- _TASK DETAILS_
Your output should repeat each record below with no differences.

- _EXERCISE INPUT_

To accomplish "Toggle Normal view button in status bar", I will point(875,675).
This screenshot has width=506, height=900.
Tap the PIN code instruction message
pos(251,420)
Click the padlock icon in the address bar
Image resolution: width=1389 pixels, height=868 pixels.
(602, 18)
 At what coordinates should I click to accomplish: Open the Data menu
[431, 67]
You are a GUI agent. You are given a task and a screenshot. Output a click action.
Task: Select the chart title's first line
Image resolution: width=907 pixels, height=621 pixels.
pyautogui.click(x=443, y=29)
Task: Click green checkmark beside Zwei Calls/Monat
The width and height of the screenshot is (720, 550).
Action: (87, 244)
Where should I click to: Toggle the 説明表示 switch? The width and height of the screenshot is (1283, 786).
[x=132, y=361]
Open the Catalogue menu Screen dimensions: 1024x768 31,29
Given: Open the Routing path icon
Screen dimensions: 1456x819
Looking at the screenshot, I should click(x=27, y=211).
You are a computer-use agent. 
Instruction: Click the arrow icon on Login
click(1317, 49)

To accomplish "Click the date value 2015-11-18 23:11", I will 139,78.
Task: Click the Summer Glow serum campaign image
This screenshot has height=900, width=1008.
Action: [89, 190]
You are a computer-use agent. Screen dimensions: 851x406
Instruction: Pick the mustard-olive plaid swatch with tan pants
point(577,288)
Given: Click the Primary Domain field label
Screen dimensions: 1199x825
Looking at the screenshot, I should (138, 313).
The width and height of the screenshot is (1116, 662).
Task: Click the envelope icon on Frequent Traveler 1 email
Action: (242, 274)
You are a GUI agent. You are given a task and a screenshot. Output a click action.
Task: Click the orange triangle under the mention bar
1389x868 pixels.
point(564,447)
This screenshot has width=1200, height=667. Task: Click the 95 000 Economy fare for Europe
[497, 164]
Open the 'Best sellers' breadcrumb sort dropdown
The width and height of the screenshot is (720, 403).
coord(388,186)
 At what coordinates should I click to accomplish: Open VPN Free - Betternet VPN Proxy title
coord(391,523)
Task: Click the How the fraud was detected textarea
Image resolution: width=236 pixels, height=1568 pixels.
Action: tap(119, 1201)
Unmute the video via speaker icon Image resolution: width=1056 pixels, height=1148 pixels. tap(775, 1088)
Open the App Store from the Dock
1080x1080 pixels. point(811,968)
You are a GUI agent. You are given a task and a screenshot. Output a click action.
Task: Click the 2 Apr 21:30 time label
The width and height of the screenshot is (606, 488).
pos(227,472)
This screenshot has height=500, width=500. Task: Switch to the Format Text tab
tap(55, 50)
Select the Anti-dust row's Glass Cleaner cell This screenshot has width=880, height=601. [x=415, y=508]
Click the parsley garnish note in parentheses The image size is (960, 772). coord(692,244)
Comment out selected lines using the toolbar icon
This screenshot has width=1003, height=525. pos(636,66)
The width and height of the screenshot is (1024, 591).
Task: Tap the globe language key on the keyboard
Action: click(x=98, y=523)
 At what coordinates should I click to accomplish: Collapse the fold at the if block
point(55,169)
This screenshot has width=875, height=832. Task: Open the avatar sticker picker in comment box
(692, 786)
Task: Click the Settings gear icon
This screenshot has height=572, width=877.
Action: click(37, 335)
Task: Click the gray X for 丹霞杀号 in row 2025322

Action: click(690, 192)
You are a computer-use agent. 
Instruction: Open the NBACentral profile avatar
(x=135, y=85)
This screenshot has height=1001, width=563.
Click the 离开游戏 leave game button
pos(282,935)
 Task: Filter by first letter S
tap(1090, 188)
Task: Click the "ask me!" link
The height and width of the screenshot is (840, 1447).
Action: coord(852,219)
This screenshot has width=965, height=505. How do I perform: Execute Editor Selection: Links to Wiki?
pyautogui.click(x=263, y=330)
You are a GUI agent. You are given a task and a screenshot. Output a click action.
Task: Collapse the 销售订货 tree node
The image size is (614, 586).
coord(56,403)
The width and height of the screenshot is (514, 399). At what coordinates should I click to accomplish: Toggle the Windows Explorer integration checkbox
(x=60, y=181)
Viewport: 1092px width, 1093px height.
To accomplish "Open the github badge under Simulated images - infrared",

- _OUTPUT BELOW_
To accomplish "Toggle Normal view button in status bar", I will point(875,675).
This screenshot has width=506, height=900.
Tap the PIN code instruction message
pos(251,420)
Click the padlock icon in the address bar
Image resolution: width=1389 pixels, height=868 pixels.
(602, 18)
 At what coordinates should I click to accomplish: Open the Data menu
[431, 67]
You are a GUI agent. You are given a task and a screenshot. Output a click action.
Task: Select the chart title's first line
Image resolution: width=907 pixels, height=621 pixels.
pyautogui.click(x=443, y=29)
Task: Click green checkmark beside Zwei Calls/Monat
The width and height of the screenshot is (720, 550).
Action: (87, 244)
Where should I click to: Toggle the 説明表示 switch? The width and height of the screenshot is (1283, 786).
[x=132, y=361]
Open the Catalogue menu Screen dimensions: 1024x768 31,29
Given: Open the Routing path icon
Screen dimensions: 1456x819
Looking at the screenshot, I should click(x=27, y=211).
You are a computer-use agent. 
Instruction: Click the arrow icon on Login
click(1317, 49)

To accomplish "Click the date value 2015-11-18 23:11", I will 139,78.
Task: Click the Summer Glow serum campaign image
This screenshot has height=900, width=1008.
Action: [89, 190]
You are a computer-use agent. Screen dimensions: 851x406
Instruction: Pick the mustard-olive plaid swatch with tan pants
point(577,288)
Given: Click the Primary Domain field label
Screen dimensions: 1199x825
Looking at the screenshot, I should (138, 313).
The width and height of the screenshot is (1116, 662).
Task: Click the envelope icon on Frequent Traveler 1 email
Action: (242, 274)
You are a GUI agent. You are given a task and a screenshot. Output a click action.
Task: Click the orange triangle under the mention bar
1389x868 pixels.
point(564,447)
This screenshot has width=1200, height=667. Task: Click the 95 000 Economy fare for Europe
[497, 164]
Open the 'Best sellers' breadcrumb sort dropdown
The width and height of the screenshot is (720, 403).
coord(388,186)
 At what coordinates should I click to accomplish: Open VPN Free - Betternet VPN Proxy title
coord(391,523)
Task: Click the How the fraud was detected textarea
Image resolution: width=236 pixels, height=1568 pixels.
Action: tap(119, 1201)
Unmute the video via speaker icon Image resolution: width=1056 pixels, height=1148 pixels. tap(775, 1088)
Open the App Store from the Dock
1080x1080 pixels. point(811,968)
You are a GUI agent. You are given a task and a screenshot. Output a click action.
Task: Click the 2 Apr 21:30 time label
The width and height of the screenshot is (606, 488).
pos(227,472)
This screenshot has height=500, width=500. Task: Switch to the Format Text tab
tap(55, 50)
Select the Anti-dust row's Glass Cleaner cell This screenshot has width=880, height=601. [x=415, y=508]
Click the parsley garnish note in parentheses The image size is (960, 772). coord(692,244)
Comment out selected lines using the toolbar icon
This screenshot has width=1003, height=525. pos(636,66)
The width and height of the screenshot is (1024, 591).
Task: Tap the globe language key on the keyboard
Action: click(x=98, y=523)
 At what coordinates should I click to accomplish: Collapse the fold at the if block
point(55,169)
This screenshot has width=875, height=832. Task: Open the avatar sticker picker in comment box
(692, 786)
Task: Click the Settings gear icon
This screenshot has height=572, width=877.
Action: click(37, 335)
Task: Click the gray X for 丹霞杀号 in row 2025322

Action: click(690, 192)
You are a computer-use agent. 
Instruction: Open the NBACentral profile avatar
(x=135, y=85)
This screenshot has height=1001, width=563.
Click the 离开游戏 leave game button
pos(282,935)
 Task: Filter by first letter S
tap(1090, 188)
Task: Click the "ask me!" link
The height and width of the screenshot is (840, 1447).
Action: coord(852,219)
This screenshot has width=965, height=505. How do I perform: Execute Editor Selection: Links to Wiki?
pyautogui.click(x=263, y=330)
You are a GUI agent. You are given a task and a screenshot. Output a click action.
Task: Collapse the 销售订货 tree node
The image size is (614, 586).
coord(56,403)
The width and height of the screenshot is (514, 399). At what coordinates should I click to accomplish: Toggle the Windows Explorer integration checkbox
(x=60, y=181)
Viewport: 1092px width, 1093px height.
To accomplish "Open the github badge under Simulated images - infrared",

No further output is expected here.